Problem requirements
Rewrite the records below as a Markdown table with two columns, Row and Record line, giving each nonblank line its own numbered row. Leave out the pictures and skip blank lines.
[BEGIN Dataset content]
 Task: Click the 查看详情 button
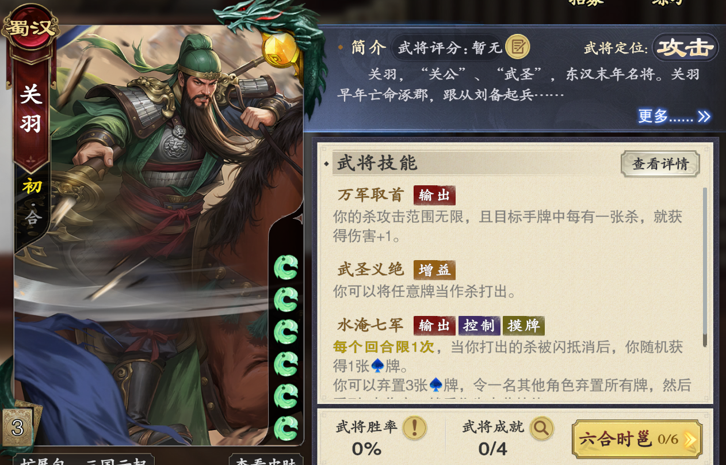tap(660, 164)
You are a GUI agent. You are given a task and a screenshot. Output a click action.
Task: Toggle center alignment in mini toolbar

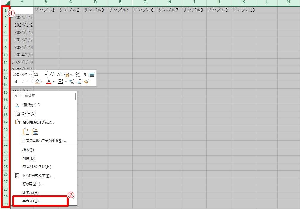(x=30, y=82)
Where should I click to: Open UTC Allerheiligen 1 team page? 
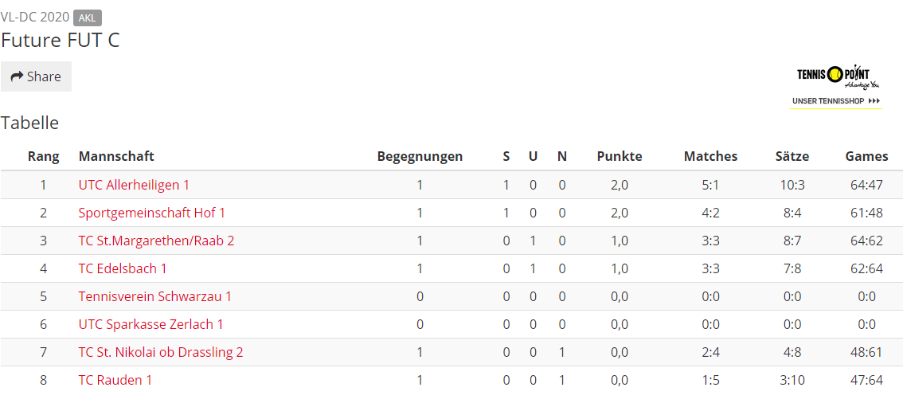134,185
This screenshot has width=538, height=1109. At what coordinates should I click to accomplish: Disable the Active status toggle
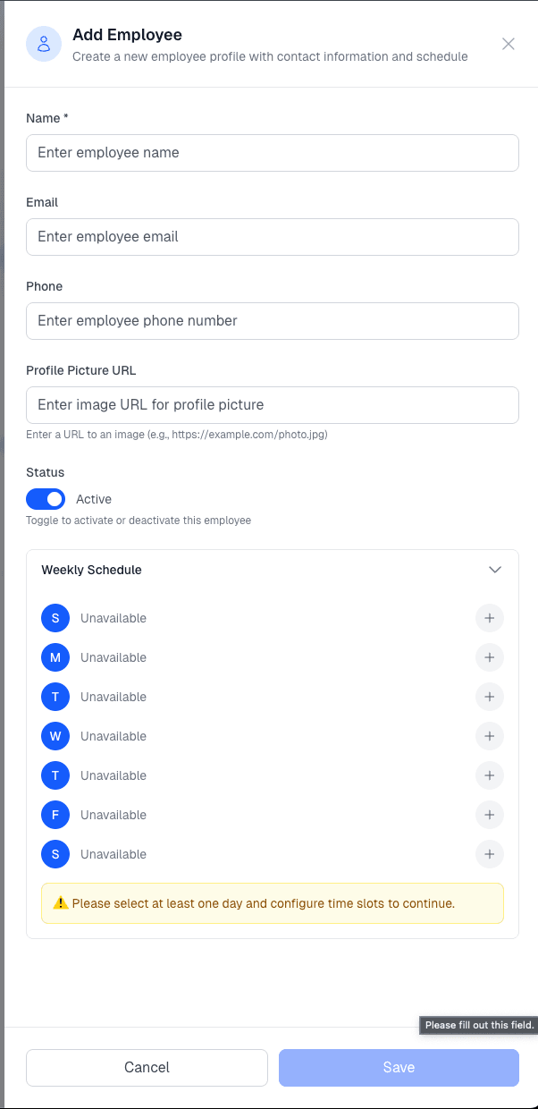[x=46, y=499]
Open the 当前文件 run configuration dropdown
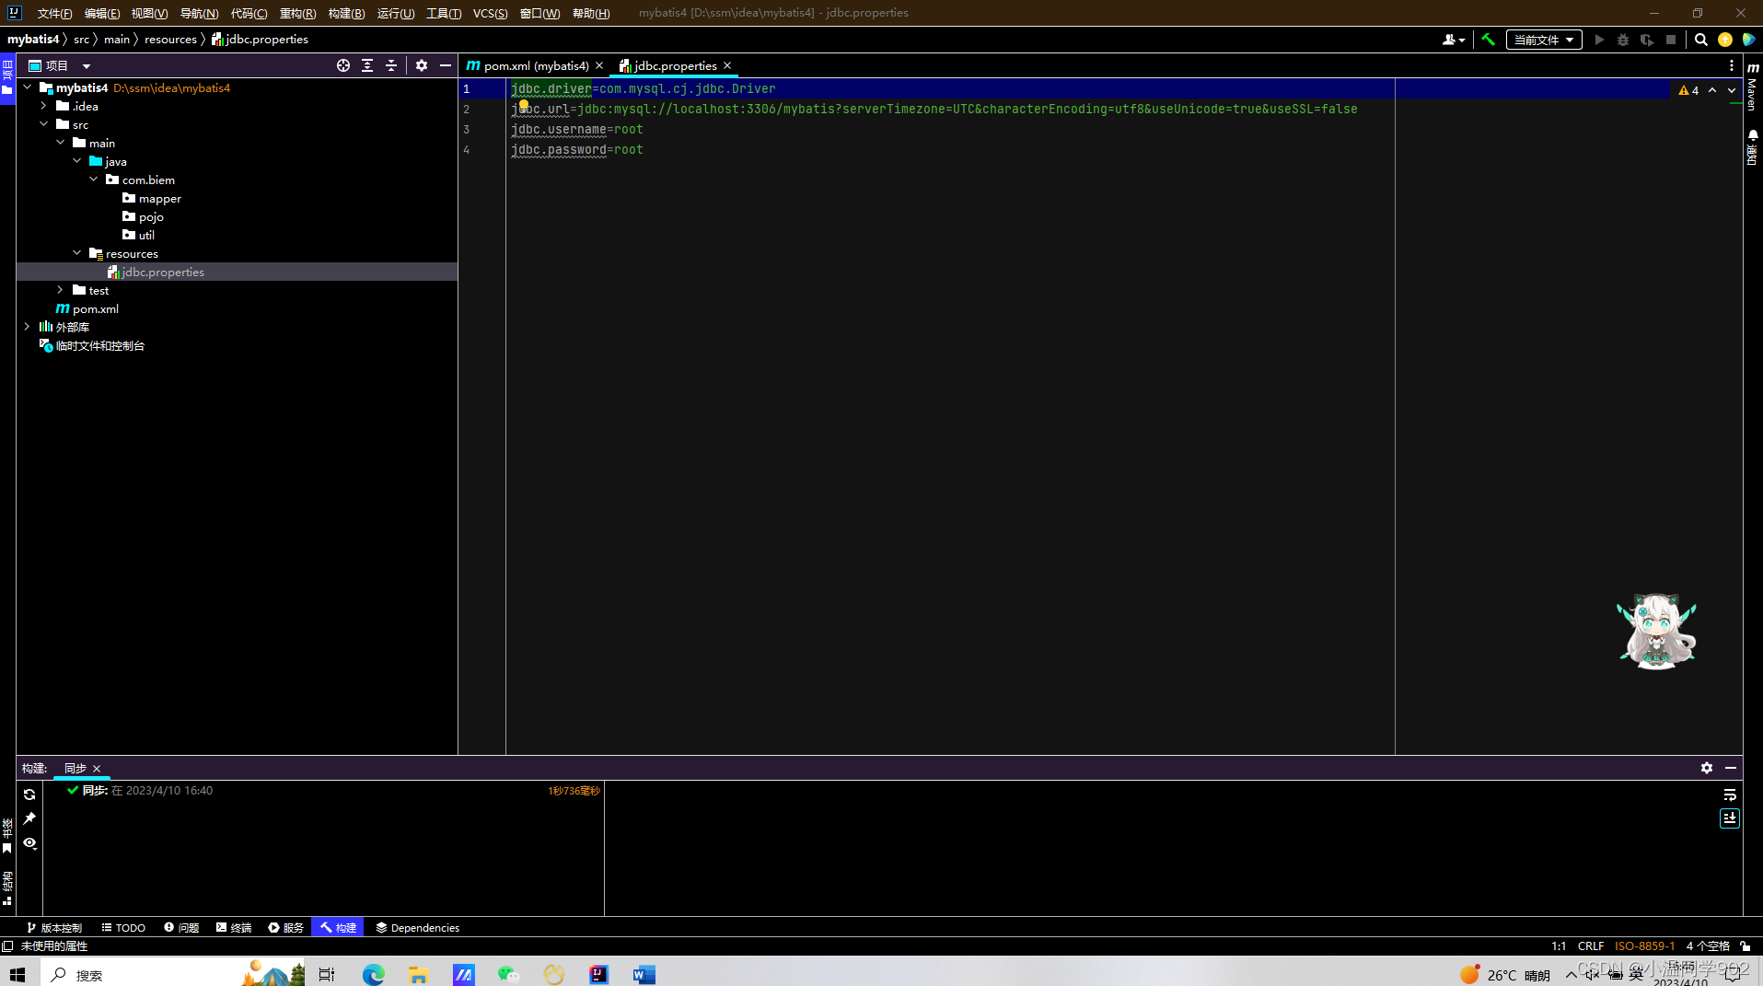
[END Dataset content]
Written answer
| Row | Record line |
|---|---|
| 1 |  Task: Click the 查看详情 button |
| 2 | tap(660, 164) |
| 3 | You are a GUI agent. You are given a task and a screenshot. Output a click action. |
| 4 | Task: Toggle center alignment in mini toolbar |
| 5 | (x=30, y=82) |
| 6 | Where should I click to: Open UTC Allerheiligen 1 team page?  |
| 7 | 134,185 |
| 8 | This screenshot has width=538, height=1109. At what coordinates should I click to accomplish: Disable the Active status toggle |
| 9 | [x=46, y=499] |
| 10 | Open the 当前文件 run configuration dropdown |